Reward Design Sensitivity
Reward design sensitivity is the failure mode in which a Reinforcement Learning Trading Policy’s measured performance changes substantially with the choice of reward function and its associated hyperparameters. Because the Markov Decision Process Trading Model underneath an RL trading agent only ever optimises whatever reward it is given, the reward is the single most consequential modelling choice — and in practice it is hand-picked by trial and error. This note is the RL-search face of the problem; its sibling Reward Specification Error is the MDP-objective face — the risk that the chosen reward does not faithfully encode the trader’s true objective. Reward design sensitivity is specifically about how fragile and tunable reported RL edges are because the reward itself is a degree of freedom.
The space of plausible rewards is large and the choices are not equivalent. Raw profit, the Sharpe ratio, the Differential Sharpe Ratio, drawdown- or downside-penalised return, inventory-penalised PnL, and composite multi-term rewards all encode different objectives and produce different policies. Srivastava, Aryan & Singh (2025) make the search structure explicit: they propose a composite reward combining four weighted components (annualised return, downside risk, differential return, Treynor ratio) and tune the four weights w1..w4 by grid search over the simplex — reward design layered as an extra hyper-parameter search on top of model training. They are candid that single-metric rewards “can encourage reward hacking or over-optimization of one aspect of trading” and that different weight settings “shift the agent toward more conservative or aggressive trading behaviors.” That sensitivity is exactly the failure mode: the same market data, the same model class, materially different reported behaviour depending on the reward chosen.

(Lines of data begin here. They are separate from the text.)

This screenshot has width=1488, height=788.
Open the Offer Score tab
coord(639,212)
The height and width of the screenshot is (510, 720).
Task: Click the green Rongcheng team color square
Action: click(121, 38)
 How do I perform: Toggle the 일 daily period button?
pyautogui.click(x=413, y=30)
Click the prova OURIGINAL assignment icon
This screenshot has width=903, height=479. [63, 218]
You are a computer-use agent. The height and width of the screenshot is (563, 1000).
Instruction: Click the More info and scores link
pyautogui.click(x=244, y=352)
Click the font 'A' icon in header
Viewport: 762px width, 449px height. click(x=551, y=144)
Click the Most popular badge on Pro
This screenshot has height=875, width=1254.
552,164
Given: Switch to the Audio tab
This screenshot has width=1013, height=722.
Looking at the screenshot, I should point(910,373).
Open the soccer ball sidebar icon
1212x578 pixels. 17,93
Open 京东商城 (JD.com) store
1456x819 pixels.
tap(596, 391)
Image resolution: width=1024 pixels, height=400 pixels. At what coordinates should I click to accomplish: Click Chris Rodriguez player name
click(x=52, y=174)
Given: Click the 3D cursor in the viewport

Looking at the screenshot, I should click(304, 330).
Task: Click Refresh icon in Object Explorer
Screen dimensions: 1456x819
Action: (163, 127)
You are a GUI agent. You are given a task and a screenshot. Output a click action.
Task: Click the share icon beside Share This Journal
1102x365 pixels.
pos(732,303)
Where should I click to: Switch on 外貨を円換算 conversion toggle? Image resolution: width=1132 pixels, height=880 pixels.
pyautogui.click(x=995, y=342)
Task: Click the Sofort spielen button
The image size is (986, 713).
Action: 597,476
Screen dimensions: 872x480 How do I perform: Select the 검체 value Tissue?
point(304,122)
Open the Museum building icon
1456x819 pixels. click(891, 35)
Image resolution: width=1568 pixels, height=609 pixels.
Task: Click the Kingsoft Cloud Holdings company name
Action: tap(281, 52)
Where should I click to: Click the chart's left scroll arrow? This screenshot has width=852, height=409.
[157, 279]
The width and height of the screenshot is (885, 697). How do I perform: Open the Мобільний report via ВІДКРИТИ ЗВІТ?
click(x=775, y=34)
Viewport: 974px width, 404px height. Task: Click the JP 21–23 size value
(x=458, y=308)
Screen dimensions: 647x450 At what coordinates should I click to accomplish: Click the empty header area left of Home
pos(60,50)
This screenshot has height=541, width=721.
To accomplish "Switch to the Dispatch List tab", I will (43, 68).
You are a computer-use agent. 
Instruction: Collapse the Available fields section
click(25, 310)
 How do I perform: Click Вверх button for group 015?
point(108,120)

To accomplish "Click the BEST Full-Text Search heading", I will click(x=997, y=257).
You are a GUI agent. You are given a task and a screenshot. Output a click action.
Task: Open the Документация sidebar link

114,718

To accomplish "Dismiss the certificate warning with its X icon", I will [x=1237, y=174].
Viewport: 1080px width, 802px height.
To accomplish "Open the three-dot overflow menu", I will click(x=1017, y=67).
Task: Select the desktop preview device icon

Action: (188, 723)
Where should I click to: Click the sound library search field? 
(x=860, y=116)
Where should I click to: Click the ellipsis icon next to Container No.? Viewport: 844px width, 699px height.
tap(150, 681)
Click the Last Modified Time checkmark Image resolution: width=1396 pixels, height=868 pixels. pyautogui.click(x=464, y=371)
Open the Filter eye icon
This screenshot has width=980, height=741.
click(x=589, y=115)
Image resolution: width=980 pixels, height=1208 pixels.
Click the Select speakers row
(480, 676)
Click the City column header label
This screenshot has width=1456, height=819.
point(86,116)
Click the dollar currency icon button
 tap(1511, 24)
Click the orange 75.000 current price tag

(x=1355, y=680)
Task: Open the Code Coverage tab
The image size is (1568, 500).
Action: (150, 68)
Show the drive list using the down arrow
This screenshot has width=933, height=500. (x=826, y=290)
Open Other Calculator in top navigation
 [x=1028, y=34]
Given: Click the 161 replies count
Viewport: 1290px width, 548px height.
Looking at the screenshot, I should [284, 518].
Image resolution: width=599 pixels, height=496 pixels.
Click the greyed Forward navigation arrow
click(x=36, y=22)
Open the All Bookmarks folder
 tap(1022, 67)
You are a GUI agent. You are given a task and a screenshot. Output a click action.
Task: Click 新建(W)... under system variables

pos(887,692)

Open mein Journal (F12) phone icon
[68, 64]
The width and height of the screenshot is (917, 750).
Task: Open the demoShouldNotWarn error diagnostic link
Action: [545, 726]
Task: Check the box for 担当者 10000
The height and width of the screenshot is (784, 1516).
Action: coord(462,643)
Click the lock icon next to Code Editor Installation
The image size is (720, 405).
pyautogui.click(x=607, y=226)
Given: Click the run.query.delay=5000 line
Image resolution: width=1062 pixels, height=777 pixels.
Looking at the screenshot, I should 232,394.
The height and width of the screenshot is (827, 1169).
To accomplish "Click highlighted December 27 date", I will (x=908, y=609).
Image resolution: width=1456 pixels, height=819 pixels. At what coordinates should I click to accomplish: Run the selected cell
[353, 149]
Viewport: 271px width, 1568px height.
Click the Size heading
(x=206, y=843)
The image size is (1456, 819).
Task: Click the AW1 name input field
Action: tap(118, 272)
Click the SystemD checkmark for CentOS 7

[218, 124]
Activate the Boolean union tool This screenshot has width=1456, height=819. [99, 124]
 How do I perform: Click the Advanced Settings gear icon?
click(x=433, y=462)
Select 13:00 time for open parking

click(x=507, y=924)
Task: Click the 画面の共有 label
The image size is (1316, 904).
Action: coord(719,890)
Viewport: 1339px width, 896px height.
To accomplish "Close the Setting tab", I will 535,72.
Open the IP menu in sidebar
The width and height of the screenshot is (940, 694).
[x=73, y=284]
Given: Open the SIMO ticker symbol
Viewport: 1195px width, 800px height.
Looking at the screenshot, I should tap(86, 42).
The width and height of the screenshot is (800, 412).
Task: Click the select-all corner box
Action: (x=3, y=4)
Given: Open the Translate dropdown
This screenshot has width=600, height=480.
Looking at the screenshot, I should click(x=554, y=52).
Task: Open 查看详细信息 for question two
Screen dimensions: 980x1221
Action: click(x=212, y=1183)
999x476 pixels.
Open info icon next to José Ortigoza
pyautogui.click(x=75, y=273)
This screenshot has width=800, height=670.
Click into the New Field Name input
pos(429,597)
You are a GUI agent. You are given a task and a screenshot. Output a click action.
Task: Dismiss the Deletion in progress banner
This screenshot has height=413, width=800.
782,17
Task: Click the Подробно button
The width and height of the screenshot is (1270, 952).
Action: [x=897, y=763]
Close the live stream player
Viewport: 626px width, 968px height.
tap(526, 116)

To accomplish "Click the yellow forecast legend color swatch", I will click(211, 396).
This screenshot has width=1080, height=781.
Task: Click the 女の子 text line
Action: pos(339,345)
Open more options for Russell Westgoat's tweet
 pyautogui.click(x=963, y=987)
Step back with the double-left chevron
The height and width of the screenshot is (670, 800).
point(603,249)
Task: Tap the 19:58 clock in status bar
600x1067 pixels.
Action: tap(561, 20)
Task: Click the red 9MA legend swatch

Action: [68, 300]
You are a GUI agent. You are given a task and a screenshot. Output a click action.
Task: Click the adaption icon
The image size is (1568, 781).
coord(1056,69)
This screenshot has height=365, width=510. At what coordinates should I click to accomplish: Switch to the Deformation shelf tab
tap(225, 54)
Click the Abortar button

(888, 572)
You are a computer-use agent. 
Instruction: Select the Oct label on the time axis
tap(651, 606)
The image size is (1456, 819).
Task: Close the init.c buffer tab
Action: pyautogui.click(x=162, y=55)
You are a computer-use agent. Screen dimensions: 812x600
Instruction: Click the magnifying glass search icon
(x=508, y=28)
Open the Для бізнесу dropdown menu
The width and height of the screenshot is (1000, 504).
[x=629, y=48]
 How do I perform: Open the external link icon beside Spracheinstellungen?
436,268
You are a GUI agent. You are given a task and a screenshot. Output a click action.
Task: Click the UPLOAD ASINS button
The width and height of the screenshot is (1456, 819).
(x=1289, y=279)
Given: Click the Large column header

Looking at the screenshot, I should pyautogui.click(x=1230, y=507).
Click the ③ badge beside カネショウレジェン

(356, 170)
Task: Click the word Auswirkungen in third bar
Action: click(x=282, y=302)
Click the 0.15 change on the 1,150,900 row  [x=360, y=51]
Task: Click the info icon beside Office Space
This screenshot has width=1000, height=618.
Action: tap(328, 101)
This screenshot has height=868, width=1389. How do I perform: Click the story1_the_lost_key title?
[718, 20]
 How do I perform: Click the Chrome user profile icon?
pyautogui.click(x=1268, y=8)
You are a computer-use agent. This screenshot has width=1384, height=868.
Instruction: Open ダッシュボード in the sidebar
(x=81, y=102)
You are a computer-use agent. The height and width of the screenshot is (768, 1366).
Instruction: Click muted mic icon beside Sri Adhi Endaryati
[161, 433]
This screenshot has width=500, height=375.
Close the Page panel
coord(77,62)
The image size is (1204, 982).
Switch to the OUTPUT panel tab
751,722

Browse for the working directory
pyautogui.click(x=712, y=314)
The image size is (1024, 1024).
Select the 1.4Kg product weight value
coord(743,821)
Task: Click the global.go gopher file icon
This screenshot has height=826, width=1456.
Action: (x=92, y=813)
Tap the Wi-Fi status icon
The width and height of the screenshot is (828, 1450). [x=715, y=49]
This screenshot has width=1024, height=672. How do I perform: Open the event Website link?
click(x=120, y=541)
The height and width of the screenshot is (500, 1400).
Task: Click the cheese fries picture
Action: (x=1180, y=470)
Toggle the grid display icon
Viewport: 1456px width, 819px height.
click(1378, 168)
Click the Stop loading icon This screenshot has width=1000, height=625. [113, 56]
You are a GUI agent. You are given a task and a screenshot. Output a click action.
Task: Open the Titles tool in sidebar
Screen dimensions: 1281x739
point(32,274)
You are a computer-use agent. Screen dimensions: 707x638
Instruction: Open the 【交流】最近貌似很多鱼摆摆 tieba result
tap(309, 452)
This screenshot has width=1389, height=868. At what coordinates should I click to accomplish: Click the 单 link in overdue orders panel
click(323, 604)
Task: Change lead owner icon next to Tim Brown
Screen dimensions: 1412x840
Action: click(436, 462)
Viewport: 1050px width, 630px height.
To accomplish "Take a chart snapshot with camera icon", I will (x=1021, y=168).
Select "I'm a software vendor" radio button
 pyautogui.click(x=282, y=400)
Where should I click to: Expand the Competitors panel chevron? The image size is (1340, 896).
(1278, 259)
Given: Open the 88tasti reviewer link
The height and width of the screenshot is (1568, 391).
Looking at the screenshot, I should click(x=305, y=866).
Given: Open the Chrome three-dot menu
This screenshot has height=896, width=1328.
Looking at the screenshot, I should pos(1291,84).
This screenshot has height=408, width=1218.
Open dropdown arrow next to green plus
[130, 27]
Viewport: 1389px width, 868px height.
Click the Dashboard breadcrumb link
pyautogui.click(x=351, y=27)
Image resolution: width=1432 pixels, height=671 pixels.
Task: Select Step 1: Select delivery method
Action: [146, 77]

Reward Design Sensitivity [relates] Reward Specification Error Reward Design Sensitivity [relates] Markov Decision Process Trading Model
The hyperparameter dimension compounds it. Gort et al. 2022 note that deep RL algorithms are “highly sensitive to hyperparameters,” producing high variability across trials, so a researcher can get “lucky” and report an over-optimistic agent. Zhang, Zohren & Roberts (2019) likewise tabulate distinct hyperparameter sets per RL algorithm. Learning rate, discount factor, network architecture, the cost-penalty weight and the random seed all move results, and the published number is typically the best run rather than the distribution. When the reward and hyperparameters are tuned to maximise the figure that is then reported, every variant tried is another strategy tested — the effective number of strategies explodes, and with it the probability that the best-looking agent is a Data-Snooping Bias artefact rather than a genuine edge.
Gort et al. 2022 [supports] Reward Design Sensitivity Reward Design Sensitivity [causes] Overfitting in Quantitative Trading Reward Design Sensitivity [causes] Data-Snooping Bias
The risk is well evidenced and its cost is demonstrated. Gort et al.’s own brutal experiment shows the endpoint: even after applying a combinatorial-cross-validation overfitting test to reject over-tuned agents, the best surviving DRL crypto agent still lost ~35% in an out-of-sample crash window — overfitting control improved relative robustness but produced no absolute profitability. For this vault’s research goal the verdict is confirmed: reward design sensitivity is a real mechanical reason RL trading backtests are fragile and hard to reproduce. The mitigations — fixing the reward before evaluation, reporting seed-level variance, deflating the Sharpe ratio for the number of reward/hyperparameter trials — reduce the illusion of edge but do not, on the current evidence, reveal a robust tradeable one.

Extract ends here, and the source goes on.